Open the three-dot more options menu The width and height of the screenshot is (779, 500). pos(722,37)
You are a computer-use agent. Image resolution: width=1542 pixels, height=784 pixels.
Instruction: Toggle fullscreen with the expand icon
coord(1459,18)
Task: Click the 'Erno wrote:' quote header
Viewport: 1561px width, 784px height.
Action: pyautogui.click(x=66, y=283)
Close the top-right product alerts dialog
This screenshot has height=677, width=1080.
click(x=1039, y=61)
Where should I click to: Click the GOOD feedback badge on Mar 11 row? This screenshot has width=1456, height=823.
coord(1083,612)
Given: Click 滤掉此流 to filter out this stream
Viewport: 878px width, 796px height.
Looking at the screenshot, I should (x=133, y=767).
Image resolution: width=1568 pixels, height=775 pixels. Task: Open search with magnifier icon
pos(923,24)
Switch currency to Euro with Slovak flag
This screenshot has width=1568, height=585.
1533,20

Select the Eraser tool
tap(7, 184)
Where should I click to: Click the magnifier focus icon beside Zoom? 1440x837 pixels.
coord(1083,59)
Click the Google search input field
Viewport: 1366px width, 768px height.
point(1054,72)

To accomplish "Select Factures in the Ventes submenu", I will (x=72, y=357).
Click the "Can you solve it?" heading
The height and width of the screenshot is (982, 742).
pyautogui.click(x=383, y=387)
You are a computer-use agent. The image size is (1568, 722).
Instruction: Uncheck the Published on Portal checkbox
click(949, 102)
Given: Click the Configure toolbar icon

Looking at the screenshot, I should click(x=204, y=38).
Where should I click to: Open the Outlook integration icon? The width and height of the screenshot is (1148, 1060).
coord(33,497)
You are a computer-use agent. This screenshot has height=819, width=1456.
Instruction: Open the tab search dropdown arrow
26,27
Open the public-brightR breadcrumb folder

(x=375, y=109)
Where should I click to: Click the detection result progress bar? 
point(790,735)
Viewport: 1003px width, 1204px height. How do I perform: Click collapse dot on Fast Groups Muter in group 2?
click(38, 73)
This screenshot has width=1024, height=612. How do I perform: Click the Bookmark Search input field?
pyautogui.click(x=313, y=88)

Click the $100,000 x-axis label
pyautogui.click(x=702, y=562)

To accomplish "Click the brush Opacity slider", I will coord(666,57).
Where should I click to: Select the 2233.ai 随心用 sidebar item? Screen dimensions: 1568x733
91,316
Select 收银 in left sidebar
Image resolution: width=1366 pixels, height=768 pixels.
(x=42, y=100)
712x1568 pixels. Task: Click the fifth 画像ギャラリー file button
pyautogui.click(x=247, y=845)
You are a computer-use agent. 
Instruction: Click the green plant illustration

*****

- _WHAT YOU HAVE TO DO_:
Turn the material above into a numbered list with one line per item, leaving out the blank lines.

- _RESULT OF THE TASK_:
1. Open the three-dot more options menu The width and height of the screenshot is (779, 500). pos(722,37)
2. You are a computer-use agent. Image resolution: width=1542 pixels, height=784 pixels.
3. Instruction: Toggle fullscreen with the expand icon
4. coord(1459,18)
5. Task: Click the 'Erno wrote:' quote header
6. Viewport: 1561px width, 784px height.
7. Action: pyautogui.click(x=66, y=283)
8. Close the top-right product alerts dialog
9. This screenshot has height=677, width=1080.
10. click(x=1039, y=61)
11. Where should I click to: Click the GOOD feedback badge on Mar 11 row? This screenshot has width=1456, height=823.
12. coord(1083,612)
13. Given: Click 滤掉此流 to filter out this stream
14. Viewport: 878px width, 796px height.
15. Looking at the screenshot, I should (x=133, y=767).
16. Image resolution: width=1568 pixels, height=775 pixels. Task: Open search with magnifier icon
17. pos(923,24)
18. Switch currency to Euro with Slovak flag
19. This screenshot has width=1568, height=585.
20. 1533,20
21. Select the Eraser tool
22. tap(7, 184)
23. Where should I click to: Click the magnifier focus icon beside Zoom? 1440x837 pixels.
24. coord(1083,59)
25. Click the Google search input field
26. Viewport: 1366px width, 768px height.
27. point(1054,72)
28. To accomplish "Select Factures in the Ventes submenu", I will (x=72, y=357).
29. Click the "Can you solve it?" heading
30. The height and width of the screenshot is (982, 742).
31. pyautogui.click(x=383, y=387)
32. You are a computer-use agent. The image size is (1568, 722).
33. Instruction: Uncheck the Published on Portal checkbox
34. click(949, 102)
35. Given: Click the Configure toolbar icon
36. Looking at the screenshot, I should click(x=204, y=38).
37. Where should I click to: Open the Outlook integration icon? The width and height of the screenshot is (1148, 1060).
38. coord(33,497)
39. You are a computer-use agent. This screenshot has height=819, width=1456.
40. Instruction: Open the tab search dropdown arrow
41. 26,27
42. Open the public-brightR breadcrumb folder
43. (x=375, y=109)
44. Where should I click to: Click the detection result progress bar? 
45. point(790,735)
46. Viewport: 1003px width, 1204px height. How do I perform: Click collapse dot on Fast Groups Muter in group 2?
47. click(38, 73)
48. This screenshot has width=1024, height=612. How do I perform: Click the Bookmark Search input field?
49. pyautogui.click(x=313, y=88)
50. Click the $100,000 x-axis label
51. pyautogui.click(x=702, y=562)
52. To accomplish "Click the brush Opacity slider", I will coord(666,57).
53. Where should I click to: Select the 2233.ai 随心用 sidebar item? Screen dimensions: 1568x733
54. 91,316
55. Select 收银 in left sidebar
56. Image resolution: width=1366 pixels, height=768 pixels.
57. (x=42, y=100)
58. 712x1568 pixels. Task: Click the fifth 画像ギャラリー file button
59. pyautogui.click(x=247, y=845)
60. You are a computer-use agent. 
61. Instruction: Click the green plant illustration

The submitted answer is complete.